Fierce local debates throughout the United States surround the equity of admitting students to public schools using academic criteria. Although research has evaluated the central assumption of these debates—that Selective Enrollment Public (SEP) schools enhance the welfare of students who attend them—none has addressed the district-level outcomes associated with these schools. This is important because the selectivity and scope of SEP schools produce tiered school systems (SEP districts). This district-level process, in turn, calls for an analysis of district-level educational outcomes. To address this gap, I compile an original list of SEP schools using an innovative web scraping procedure. I combine these data with secondary sources from the Common Core of Data, the Education Demographic and Geographic Estimates, the Stanford Education Data Archive, and the Civil Rights Data Collection to evaluate the districtwide effects of SEP school on three sets of key educational outcomes: segregation, achievement, and access to college preparation.
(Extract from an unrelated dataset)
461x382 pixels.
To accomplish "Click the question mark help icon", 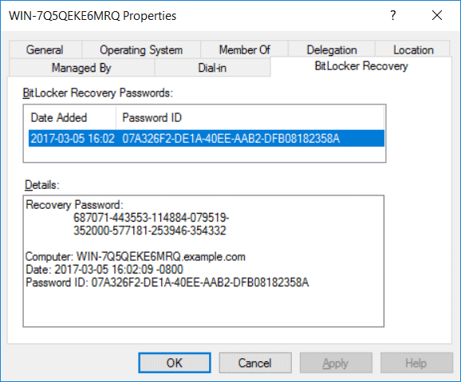I will [x=393, y=15].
Before presenting these three quantitative analyses, I offer a detailed definition and background of SEP schools, which have been given little theoretical consideration by sociologists. The substantive analyses then begin by considering the first order question of whether sorting students on the basis of performance has implications for students sorting along other dimensions, namely race. I find evidence of some differences in patterns of segregation among white and under-represented minority (URM) students in SEP versus non-SEP districts, particularly in high school, which may suggest less stability for URM students attending predominantly white schools in SEP districts. With a better understanding of how SEP schools shape student sorting, I then evaluate districtwide academic outcomes. Using a grade-level Difference-in-Differences design, I find evidence of slower math achievement growth and widening white-Latinx gaps in SEP districts from third to eighth grade. Finally, evidence from Seemingly Unrelated Regression models suggests that, despite a narrower provision of Advanced Placement (AP) courses, AP enrollment rates are just as high (or higher) and exam passing rates are higher for white and Latinx AP participants in SEP versus non-SEP districts. However, white-URM gaps in college preparation are widest in SEP districts.
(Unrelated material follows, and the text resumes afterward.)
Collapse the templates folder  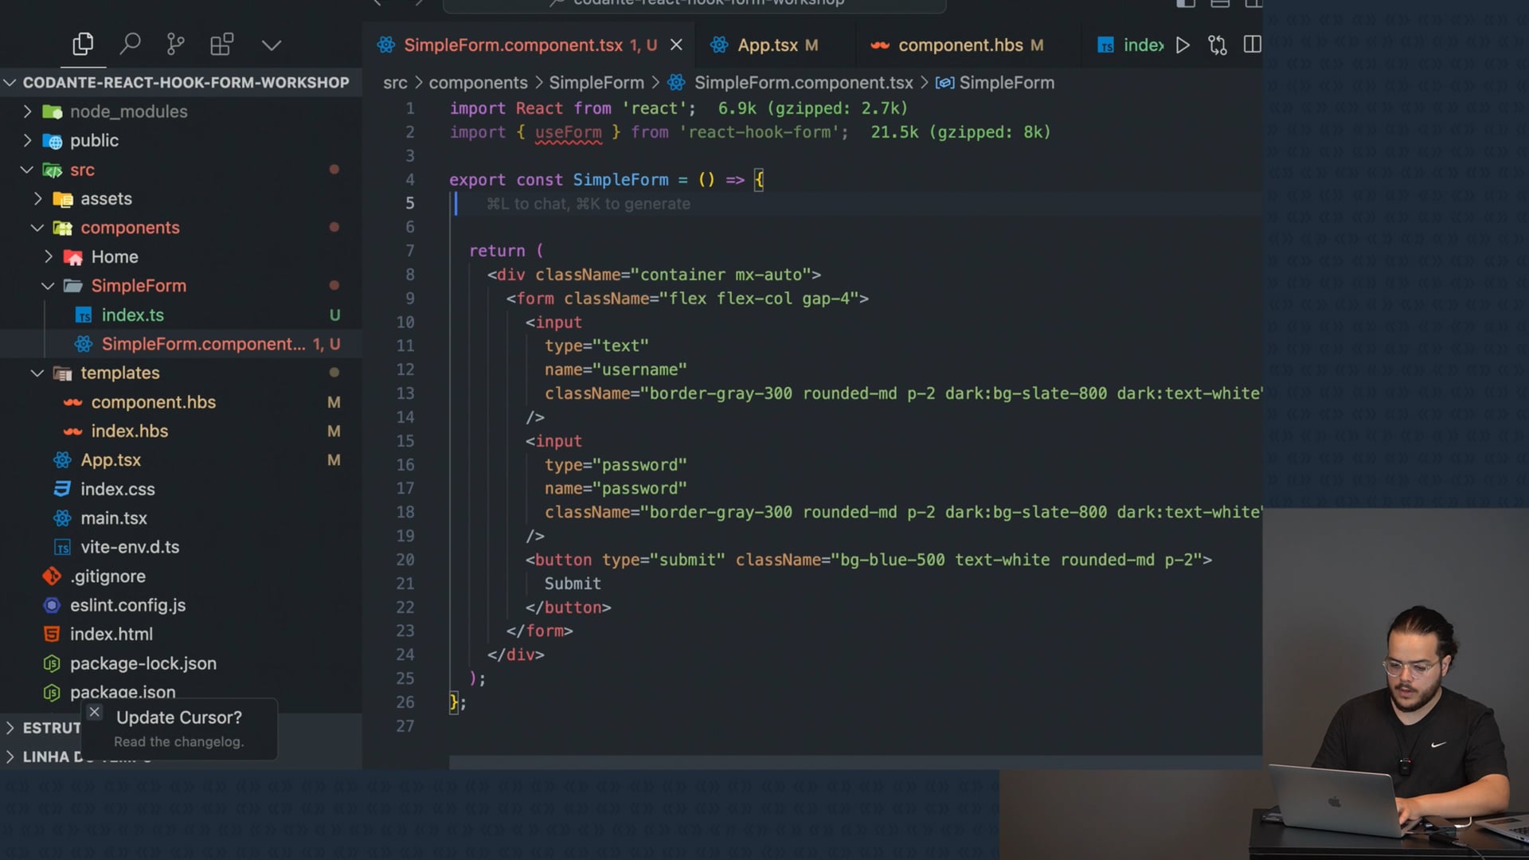pos(37,373)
Overall, evidence of the effects of SEP districts on the average quality of education is mixed, but evidence suggesting that SEP districts exert significant influence on racial inequality in educational opportunity is relatively consistent. Even increases in efficiency appear to come at the cost of equity. Most importantly, this work highlights the importance of considering SEP schools as part of a differentiated school system, rather than isolated elite institutions.